Armenia -- Lilit Makunts, the parliamentary leader of the ruling My Step bloc, at a news conference in Yerevan, May 6, 2019.
Armenia -- Lilit Makunts, the parliamentary leader of the ruling My Step bloc, at a news conference in Yerevan, May 6, 2019.

Opposition leaders denounced on Monday Prime Minister Nikol Pashinian’s reported plans to appoint a senior but politically inexperienced lawmaker as Armenia’s new ambassador to the United States.

Lilit Makunts, who leads the ruling My Step bloc’s group in the Armenian parliament, did not deny media reports about her impending appointment when she spoke to RFE/RL’s Armenian Service on Sunday.

“There is such an issue on the agenda but it is still under discussion,” she said.

Makunts, 37, taught English at Russian-Armenian University in Yerevan and did not engage in political activities before being appointed as Armenia’s culture minister in the wake of the “Velvet Revolution” of April-May 2018 that brought Pashinian to power. She held that post until being elected to the parliament on My Step’s ticket in December 2018.
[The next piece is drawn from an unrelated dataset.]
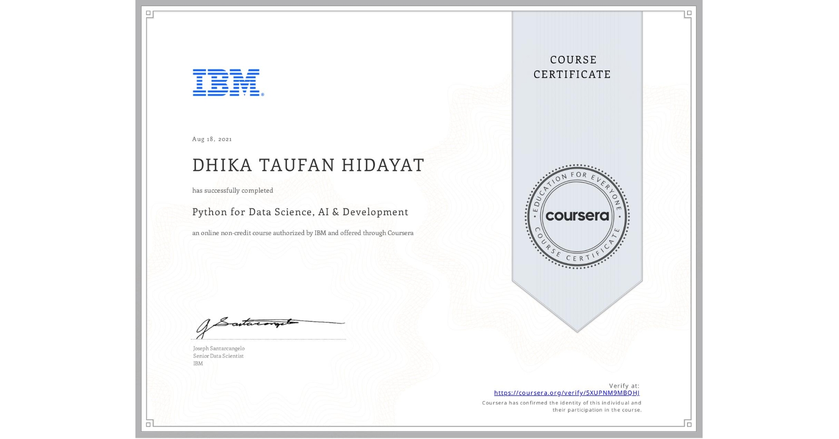This screenshot has width=839, height=439.
Task: Click the 'has successfully completed' line
Action: click(232, 190)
The current Armenian ambassador in Washington, Varuzhan Nersesyan, is a career diplomat who was handpicked for the post by Pashinian. Nersesyan handed his credentials to then President Donald Trump in January 2019.
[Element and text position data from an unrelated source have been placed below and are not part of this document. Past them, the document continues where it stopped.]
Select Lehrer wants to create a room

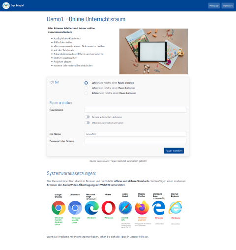click(86, 83)
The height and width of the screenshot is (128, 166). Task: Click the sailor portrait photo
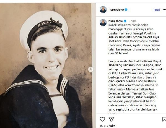pyautogui.click(x=46, y=66)
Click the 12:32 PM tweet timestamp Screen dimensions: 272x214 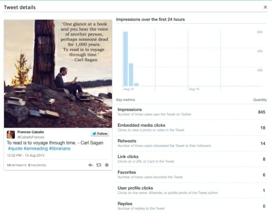[26, 155]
It is not clear why Pashinian may have decided to replace Nersesyan. The prime minister’s office did not comment on Monday on the reports about Makunts’s appointment.

Pashinian’s apparent choice of the new ambassador was strongly criticized by senior lawmakers from the two opposition parties represented in the parliament.

“I think he is simply trying to get his people out of the country. I mean his key loyalists who would definitely be prosecuted [after regime change in Armenia,]” claimed Naira Zohrabian of the Prosperous Armenia Party (BHK).

Zohrabian dismissed Makunts as “a woman who only speaks good English.” “Let’s hold a contest for the best English speaker and appoint the winner as ambassador to the U.S.,” she suggested tartly.

“She is not a diplomat. I don’t know what she will be doing there [in Washington,]” said Gevorg Gorgisian of the Bright Armenia Party.

“This is a continuation of the bad old traditions,” Gorgisian complained, referring to politically motivated ambassadorial appointments made by Armenia’s former leaders.

Pashinian’s reported decision appears to have also prompted criticism from one of the two main Armenian-American lobby groups.

“With the stakes so high and the need for serious, seasoned professionals so very clear, we cannot afford on-the-job-training, political sinecures, or anything other than our very best in high level diplomatic postings,” Aram Hamparian, the executive director of the Armenian National Committee of America, wrote on Facebook.

In her interview with RFE/RL’s Armenian Service, Makunts downplayed her lack of diplomatic experience and argued that “political appointments” of ambassadors is common practice around the world.

“Experience is certainly very important, but in some cases it does not play a central role,” she said.